As for the huffing, sniffing, or meth chemicals, this is one reason I HATE self checkouts! Basically any automotive chemical comes up as flagged so you have to wait for someone to verify your age or make sure you aren’t buying some crazy quantity that indicates you are up to no good. Yes, stuff I can’t see being used as a drug comes up flagged. This also applies to basically any cleaning supplies as well. Paints, caulks, or ANYTHING with a solvent come up.
Some of the stuff seems relatively innocent but I guess the crackheads can find a way to make use of it. Missouri must be the worst state for this crap!
Just to go off tangent, looking for food for dinner tonight. Used the self checkout line. I usually put everything in paper bags we use for recycle paper, but thought I would be neat and put a pork roast and chicken breasts in a plastic bag on the hanger. Forgot them at the store, had to order Pizza. Wife called the store, no credit without receipt. That went out in this mornings garbage pickup as it is not in the bags we save for recycle. Somebody got a couple of free meals I guess. Bud always said insanity is doing the same thing over and expecting different results, guess wife and I qualify, we must each have looked through the fridge and freezer 3 times!
I found with NAPA and Advance that ordering on line gets me a cheaper price than walking in. I figure if you are on the internet you can price compare, but not at the counter. I also scan and save receipts for expensive / long warranty items.
I think I might have more of an explanation for this but still no solution.

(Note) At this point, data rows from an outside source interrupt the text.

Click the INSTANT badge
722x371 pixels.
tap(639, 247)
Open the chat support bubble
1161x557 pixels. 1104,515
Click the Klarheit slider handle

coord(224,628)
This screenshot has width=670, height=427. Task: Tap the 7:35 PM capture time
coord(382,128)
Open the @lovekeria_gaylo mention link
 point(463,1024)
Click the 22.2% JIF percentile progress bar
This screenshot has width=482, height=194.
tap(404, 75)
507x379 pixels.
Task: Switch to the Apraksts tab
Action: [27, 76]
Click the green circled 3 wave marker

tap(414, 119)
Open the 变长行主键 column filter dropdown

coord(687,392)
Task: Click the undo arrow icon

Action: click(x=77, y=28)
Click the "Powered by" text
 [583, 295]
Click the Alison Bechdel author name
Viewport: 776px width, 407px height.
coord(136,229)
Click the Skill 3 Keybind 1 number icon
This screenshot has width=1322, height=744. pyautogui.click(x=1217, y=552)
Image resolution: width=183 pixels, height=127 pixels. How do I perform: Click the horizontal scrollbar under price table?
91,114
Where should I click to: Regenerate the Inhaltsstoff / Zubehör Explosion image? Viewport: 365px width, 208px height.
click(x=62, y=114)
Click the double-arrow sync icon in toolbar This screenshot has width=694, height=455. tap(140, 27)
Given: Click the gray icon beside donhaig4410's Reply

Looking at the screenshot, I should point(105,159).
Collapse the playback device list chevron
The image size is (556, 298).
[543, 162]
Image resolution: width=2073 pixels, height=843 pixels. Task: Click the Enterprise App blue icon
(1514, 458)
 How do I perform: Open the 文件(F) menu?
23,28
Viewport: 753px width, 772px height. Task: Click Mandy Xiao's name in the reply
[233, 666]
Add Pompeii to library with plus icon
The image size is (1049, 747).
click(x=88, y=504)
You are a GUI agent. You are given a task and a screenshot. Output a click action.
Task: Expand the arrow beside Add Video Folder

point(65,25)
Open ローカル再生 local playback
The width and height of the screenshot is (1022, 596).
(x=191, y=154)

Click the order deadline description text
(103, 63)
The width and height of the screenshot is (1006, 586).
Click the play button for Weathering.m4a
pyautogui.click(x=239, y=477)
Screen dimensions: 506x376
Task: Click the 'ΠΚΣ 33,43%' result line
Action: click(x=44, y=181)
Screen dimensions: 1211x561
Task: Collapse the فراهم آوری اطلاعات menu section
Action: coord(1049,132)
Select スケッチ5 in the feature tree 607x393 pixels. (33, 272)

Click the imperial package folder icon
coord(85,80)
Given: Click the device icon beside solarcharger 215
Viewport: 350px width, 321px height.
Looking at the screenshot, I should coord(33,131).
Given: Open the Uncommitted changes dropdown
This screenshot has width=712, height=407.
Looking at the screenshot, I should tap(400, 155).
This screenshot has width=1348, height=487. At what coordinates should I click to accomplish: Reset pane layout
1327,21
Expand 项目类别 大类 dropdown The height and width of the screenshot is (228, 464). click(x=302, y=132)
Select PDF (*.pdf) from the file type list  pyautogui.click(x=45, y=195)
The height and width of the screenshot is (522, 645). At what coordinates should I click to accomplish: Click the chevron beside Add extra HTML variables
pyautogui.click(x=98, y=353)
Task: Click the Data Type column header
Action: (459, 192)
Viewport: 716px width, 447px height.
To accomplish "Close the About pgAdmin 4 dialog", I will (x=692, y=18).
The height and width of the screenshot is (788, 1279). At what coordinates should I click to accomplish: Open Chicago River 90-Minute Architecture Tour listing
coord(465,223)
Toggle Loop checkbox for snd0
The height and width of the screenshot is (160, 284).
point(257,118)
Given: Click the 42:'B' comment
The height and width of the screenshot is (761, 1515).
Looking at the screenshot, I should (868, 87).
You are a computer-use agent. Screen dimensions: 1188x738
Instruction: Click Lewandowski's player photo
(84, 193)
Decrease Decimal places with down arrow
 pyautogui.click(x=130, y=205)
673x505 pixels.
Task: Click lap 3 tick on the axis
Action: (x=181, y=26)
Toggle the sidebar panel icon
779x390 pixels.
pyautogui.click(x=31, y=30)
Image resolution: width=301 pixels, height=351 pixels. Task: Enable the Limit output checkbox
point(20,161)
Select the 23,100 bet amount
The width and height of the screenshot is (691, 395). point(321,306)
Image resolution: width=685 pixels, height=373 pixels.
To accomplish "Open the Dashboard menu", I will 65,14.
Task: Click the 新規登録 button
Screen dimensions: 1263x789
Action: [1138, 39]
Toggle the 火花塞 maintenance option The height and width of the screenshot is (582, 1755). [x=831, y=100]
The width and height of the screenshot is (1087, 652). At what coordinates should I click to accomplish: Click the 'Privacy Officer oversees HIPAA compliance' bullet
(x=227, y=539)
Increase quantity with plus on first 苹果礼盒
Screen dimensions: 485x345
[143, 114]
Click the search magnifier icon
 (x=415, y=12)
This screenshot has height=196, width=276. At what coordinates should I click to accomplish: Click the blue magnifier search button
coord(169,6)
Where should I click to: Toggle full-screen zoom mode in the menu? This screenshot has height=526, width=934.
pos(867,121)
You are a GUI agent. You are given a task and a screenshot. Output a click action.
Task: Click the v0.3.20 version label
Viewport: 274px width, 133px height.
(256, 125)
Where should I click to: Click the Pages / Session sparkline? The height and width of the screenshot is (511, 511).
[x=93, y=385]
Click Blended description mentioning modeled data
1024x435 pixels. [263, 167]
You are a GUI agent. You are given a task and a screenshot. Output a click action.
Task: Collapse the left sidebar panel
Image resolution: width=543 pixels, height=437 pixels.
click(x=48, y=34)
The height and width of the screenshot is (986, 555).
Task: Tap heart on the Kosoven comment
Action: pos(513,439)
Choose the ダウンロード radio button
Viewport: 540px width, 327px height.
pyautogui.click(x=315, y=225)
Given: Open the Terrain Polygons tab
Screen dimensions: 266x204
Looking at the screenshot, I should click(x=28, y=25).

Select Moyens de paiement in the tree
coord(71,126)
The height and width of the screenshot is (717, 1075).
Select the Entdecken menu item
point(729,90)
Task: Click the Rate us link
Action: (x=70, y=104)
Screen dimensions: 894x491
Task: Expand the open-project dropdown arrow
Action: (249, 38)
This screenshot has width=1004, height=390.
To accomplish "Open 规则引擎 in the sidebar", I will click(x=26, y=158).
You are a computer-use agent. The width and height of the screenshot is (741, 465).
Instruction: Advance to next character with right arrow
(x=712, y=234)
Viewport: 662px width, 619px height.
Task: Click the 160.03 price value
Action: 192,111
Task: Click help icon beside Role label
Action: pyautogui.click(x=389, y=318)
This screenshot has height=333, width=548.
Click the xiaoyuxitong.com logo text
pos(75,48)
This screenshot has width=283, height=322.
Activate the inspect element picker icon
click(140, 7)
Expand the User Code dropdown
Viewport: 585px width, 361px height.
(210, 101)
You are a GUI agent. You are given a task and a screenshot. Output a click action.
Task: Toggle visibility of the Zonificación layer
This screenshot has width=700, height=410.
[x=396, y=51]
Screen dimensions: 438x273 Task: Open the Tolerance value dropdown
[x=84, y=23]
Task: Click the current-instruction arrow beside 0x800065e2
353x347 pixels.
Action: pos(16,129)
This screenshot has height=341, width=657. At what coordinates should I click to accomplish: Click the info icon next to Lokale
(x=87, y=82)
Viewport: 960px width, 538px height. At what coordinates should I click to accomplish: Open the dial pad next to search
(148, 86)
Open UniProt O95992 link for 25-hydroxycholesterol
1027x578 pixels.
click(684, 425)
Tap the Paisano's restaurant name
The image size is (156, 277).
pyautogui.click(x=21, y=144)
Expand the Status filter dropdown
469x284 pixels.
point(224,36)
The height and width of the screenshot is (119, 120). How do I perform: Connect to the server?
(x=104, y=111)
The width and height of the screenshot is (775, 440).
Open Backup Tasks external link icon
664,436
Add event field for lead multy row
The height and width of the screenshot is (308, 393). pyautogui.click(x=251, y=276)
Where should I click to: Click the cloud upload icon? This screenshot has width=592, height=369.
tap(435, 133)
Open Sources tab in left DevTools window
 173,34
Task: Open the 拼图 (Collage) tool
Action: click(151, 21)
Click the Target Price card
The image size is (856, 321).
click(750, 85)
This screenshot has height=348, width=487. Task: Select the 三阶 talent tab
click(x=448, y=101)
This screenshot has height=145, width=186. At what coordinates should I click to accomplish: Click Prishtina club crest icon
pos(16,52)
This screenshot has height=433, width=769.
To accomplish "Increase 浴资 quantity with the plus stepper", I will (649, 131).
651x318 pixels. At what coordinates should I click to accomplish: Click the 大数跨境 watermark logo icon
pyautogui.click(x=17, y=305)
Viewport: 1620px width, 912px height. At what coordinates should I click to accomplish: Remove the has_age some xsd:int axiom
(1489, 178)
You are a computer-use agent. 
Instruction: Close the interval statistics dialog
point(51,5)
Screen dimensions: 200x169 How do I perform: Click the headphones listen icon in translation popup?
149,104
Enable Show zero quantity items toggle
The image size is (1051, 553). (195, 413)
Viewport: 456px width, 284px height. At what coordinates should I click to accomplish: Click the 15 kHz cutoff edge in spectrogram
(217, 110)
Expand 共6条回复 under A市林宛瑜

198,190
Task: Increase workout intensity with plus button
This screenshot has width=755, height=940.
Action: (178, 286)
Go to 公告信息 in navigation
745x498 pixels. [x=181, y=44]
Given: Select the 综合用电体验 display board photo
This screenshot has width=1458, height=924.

Basically I think the part numbers changed over the years so it is an obsolete part number. I have literally PAGES and PAGES or warranty items on the AutoZone computer and I would love to get a digital text file of these, Excel spreadsheet, CSV, or whatever that I could open and search. Even a paper printout would be great but they can’t do that. Apparently suspension components have a certain prefix in the AZ part numbering scheme so I could only look at those parts and do a Google search to ID what the part actually is. So I cannot sit down at the AZ computer myself, cannot get a printout, or digital copy. Is there any hidden way to find your warranty information online for AutoZone or not?
I bet I could narrow this down real quick if I actually had the papers in front of my. An Excel sheet would be even better and I would group all suspension parts and then search in Google to see what they are.
It would probably take a legal fight and court order for AutoZone to turn over computer files on parts. I suspect the fading receipts, lack of digital info, and the deepest desire of AZ means that they hope your car gets traded or crashed before you need to return a lifetime part.
I got a glimpse of the screen in the store once over a special order part failure which I mentioned previously and there was precious little showing on that screen after 20 years of who knows how many purchases. I even made a “Looks a bit skimpy to me” comment as to what was showing. And that part was not shown although just ordered and paid for about 3 months prior.
Again, I wonder if I could get them to let me take pictures of the computer screen with my phone, then I can search the numbers at home. Yes, it does seem like this is by design.
If you are an AutoZone rewards member and you go onto the website, you can scroll to the bottom of the page and click on rewards. sign in, and I believe you can see all your purchases you have made and the price you paid. you can go to different years too. If I remember correctly.
Anyway, here is what I found out. I happened to be at another AZ store and asked them to look through my records. They went right to the parts based on the date and the prefix indicating it was a suspension component. It was an obsolete part number issue as I expected. They let me take a screen shot of the computer with my smart phone showing the transaction, date, and part numbers.
The employee was very helpful and found this information in a couple minutes, if that. He said there was no excuse for the other store not being able to find my information which I would agree with watching him pull it up.
I plan to take these parts back in the next day or so when I get a free moment and will let everyone know how it goes. Maybe it is time to start cutting the part number off the boxes parts come in and save that as well…
I get that feeling as well. I wonder if they see a 1997 truck and figure it will be gone in 5 years.
The fact that the employees are either too untrained or lazy to lookup outdated part numbers is another issue. Maybe they are trained to be this way on purpose.
In the end I got most of my money back. I have a couple parts left that I think came from Oreilly but all the AZ parts are now returned. There is only one control arm that is questionable to me. If it doesn’t show at Oreilly, I am trashing the thing to the scrap pile and being done with it.
They were sold with a lifetime warranty so yes. They failed and a shop replaced them since I didn’t feel like doing it myself and had a shop do it and save the old parts as I knew many had a lifetime warranty and I had spent a pretty penny back when I bought them. The shop used their own supplier of course and they were not a fan of AutoZone. The rest are a few parts that I am unsure of or might have come from a different store. I am not real worried about many except for a more costly one. I will check the other store and if they cannot find it, I will throw whatever is left in the scrap bin for recycling.